Abstract 18415: Beta-trace Protein and Beta-2-microglobulin are Independent Predictors of All-cause and Cardiovascular Mortality in US Adults

Abstract

Background: Beta-trace protein (BTP) and beta-2-microglobulin (B2M) are novel markers of renal dysfunction associated with cardiovascular disease. We evaluated their relationship with all-cause and cardiovascular mortality in a representative sample of US adults.

Methods: 6,642 participants aged 20 or above were included in the Third National Health and Nutrition Examination Survey. They were recruited from 1988 to 1994 and followed up through 2006. Multivariate Cox regression analysis was used, with adjustment for age, race/ethnicity, sex, education, smoking, physical activity, BMI, diabetes, hypertension, hypertriglyceridemia, low HDL, serum uric acid, C-reactive protein, vitamin D, total cholesterol, blood urea nitrogen, hemoglobin, white blood cell count and eGFR.

———

Questions on the material =>
- 1) List every year that the abstract on beta-trace protein and beta-2-microglobulin mentions.
- 2) Continue the abstract on beta-trace protein, beta-2-microglobulin and mortality from the point where its text stops.
The material that comes after this point is separate from the abstract and has no connection to it.

Available data =>
———

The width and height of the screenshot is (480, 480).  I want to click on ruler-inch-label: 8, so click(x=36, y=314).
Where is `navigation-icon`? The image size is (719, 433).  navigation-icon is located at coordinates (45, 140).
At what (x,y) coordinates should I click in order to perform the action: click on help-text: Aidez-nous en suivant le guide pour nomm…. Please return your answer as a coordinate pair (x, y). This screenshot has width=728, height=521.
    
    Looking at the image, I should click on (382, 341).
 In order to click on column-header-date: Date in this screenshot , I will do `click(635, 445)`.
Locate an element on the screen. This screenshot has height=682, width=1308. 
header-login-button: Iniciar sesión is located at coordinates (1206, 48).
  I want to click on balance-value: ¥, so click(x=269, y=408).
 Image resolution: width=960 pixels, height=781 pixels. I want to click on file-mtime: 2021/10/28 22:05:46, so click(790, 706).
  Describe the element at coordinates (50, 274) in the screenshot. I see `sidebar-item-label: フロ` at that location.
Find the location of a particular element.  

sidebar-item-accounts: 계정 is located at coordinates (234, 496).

———

Per-task answers =>
- 1) 1988, 1994, 2006

- 2)
Results: The mean (95% CI) serum BTP and B2M levels were 0.581 mg/L (0.571-0.592) and 1.93 mg/L (1.89-1.97) respectively. Within an average 12.1 years follow-up, 2,540 all-cause and 1,157 cardiovascular deaths occurred. The multivariate adjusted hazard ratios comparing the lowest BTP quartile with the highest quartile were 1.43 (95% CI: 1.11-1.83; P-trend=0.007) for all-cause mortality, and 1.53 (95% CI: 1.11-2.11; P-trend<0.001) for cardiovascular mortality. The multivariate adjusted hazard ratios comparing the lowest with the highest B2M quartile were 2.30 (95% CI: 1.68-3.15; P-trend<0.001) for all-cause mortality, and 1.91 (95% CI: 1.03-3.55; P-trend=0.006) for cardiovascular mortality. Similar results were obtained when BTP and B2M were analyzed as continuous variables, in the subgroup with eGFR≥60 (n=4,066), or with further adjustment of LDL in the subgroup with LDL measurements (n=3,099).

Conclusion: We have identified serum BTP and B2M as novel and significant predictors of all-cause and cardiovascular mortality in the general population.